The publication of the chronicles started in the February, No.2, 1869 issue of The Russian Messenger magazine, when Part 3 of it came out, under the title The Small People of Plodomasovo. Scenes From the Life of Old Russia. Then parts one, Boyarin Nikita Yurievich, and two, Boyarynya Marfa Andreevna, came out in Nos. 6,7 and 8,9 respectively, of the Syn Otechestva magazine.

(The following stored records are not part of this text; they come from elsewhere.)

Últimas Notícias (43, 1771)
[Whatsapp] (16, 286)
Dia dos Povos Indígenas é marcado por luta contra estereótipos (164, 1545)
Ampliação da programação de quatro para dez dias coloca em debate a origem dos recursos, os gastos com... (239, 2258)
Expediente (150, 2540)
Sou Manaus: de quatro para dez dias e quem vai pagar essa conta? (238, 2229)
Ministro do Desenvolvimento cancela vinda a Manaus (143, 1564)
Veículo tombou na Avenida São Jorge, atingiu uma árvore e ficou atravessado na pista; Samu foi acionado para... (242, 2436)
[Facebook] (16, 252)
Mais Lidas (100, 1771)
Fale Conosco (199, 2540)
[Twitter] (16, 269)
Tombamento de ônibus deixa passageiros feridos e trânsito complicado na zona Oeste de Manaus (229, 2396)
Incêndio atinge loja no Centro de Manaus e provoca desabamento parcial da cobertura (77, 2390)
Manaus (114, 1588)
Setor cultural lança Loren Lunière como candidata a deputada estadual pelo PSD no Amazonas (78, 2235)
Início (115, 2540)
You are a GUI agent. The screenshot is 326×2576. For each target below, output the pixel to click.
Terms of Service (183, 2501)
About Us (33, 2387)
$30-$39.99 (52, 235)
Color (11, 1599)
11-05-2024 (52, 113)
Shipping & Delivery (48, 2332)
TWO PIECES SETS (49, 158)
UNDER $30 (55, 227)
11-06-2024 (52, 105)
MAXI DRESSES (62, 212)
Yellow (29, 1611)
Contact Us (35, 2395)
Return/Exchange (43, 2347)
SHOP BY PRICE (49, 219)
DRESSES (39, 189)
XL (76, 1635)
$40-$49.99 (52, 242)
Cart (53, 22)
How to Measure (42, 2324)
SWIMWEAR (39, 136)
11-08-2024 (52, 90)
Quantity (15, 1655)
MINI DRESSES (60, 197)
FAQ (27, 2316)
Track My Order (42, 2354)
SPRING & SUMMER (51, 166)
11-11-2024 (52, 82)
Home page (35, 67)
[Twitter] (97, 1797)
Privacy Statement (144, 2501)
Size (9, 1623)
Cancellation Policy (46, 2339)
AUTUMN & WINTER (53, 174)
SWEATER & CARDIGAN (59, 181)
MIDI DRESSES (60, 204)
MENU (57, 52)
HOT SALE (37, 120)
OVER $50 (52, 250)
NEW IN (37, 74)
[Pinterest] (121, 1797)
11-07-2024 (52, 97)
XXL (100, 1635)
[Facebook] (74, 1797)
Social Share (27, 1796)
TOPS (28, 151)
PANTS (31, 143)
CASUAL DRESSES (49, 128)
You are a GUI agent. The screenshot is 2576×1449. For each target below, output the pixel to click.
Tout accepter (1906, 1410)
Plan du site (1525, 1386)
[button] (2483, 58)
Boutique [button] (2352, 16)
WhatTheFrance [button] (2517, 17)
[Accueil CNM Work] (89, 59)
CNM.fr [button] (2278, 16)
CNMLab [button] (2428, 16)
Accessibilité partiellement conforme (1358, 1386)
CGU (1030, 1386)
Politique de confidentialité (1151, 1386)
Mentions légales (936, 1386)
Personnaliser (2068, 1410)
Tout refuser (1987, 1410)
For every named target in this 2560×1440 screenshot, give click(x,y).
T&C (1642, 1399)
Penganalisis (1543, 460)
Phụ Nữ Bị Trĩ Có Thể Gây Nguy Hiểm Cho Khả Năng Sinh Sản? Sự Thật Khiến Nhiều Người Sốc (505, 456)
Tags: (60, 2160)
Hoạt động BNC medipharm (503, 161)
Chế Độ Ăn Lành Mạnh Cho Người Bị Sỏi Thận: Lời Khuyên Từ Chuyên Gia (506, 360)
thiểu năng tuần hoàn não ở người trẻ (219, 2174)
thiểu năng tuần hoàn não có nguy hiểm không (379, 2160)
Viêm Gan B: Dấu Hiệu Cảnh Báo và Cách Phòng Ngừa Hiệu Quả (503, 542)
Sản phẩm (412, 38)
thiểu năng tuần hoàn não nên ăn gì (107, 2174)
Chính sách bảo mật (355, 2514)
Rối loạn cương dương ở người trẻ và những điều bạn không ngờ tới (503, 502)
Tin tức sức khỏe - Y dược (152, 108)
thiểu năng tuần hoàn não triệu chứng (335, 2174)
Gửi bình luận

The Stories by M.Stebnitsky (1869) collection featured the Old Times in Plodomasovo under the title Three Studies, the third one being preceded by the author's commentary: "This one follows a large gap in the Plodomasovo chronicles, for three sketches on old years of Plodomasova and dvoryanin Tuganov's life were not included for some reason. The following Study relates to the period when Marfa Andreevna has already been dead, the story of her later years is being told by her favourite 'midget' Nikolai Afanasievich. In 1872 The Small People of Plodomasovo were published again (with changes made in the text) as part of The Cathedral Clergy (The Russian Messenger, 1872, May), chapters II-IV of the Second Chronicle.

==Background==
Plodomasovo chronicles were first mentioned in the Literaturnaya Biblioteka magazine's list of acquisitions for the year 1858. Alongside Bozhedomy (Godhouse Dwellers, later to be known as The Cathedral Clergy) here featured the Boyarynya Plodomasova story. Apparently, by the end of 1857 the chronicles have already been in the works. Leskov's original project was more fundamental than the one materialized. In 1871 he wrote: "I wanted to write some kind of a trilogy, first about a grandmother, Plodomasova, then her daughter Tuganova and later grand-daughter." According to the author, the original idea was to show the course of the Russian history of the 18th and 19th centuries, "in its most lightweight, most superficial aspects, by telling life stories of some unimportant, small people who, nevertheless, by their lives to some extent epitomized the history of their time."

The chronicles were based on Leskov's own childhood reminiscences, stories he had heard of ways and lives of different families of the Oryol Governorate, in the 1830s and 1840s. One episode concerning the marriage of 50-year-old Plodomasov and 15-year-old Marpha might have had bearings on his own family history. His aunt Natalya Petrovna Alferyeva in 1824 as a teenager became the wife to 50-year-old landowner Strakhov, who proved to be a jealous and tyrannical husband.

Boyarynya Plodomasova herself had a prototype in a landowner woman Leskov related of in his article called "The Nobility Surfeit". She was Princess Nastassya Massalskaya, who received excellent education in Paris and was loved and respected for her intelligence, noble and independent character. "She had only 500 [serfs] which didn't make her a rich woman, but her house, very well kept, was always open to guests, invited or not. People almost worshipped her and were coming to visit her not for "feasting" but just to "have a bow", express their respect. Neighbours also borrowed books from her vast library which "kept the community very well read," Leskov wrote.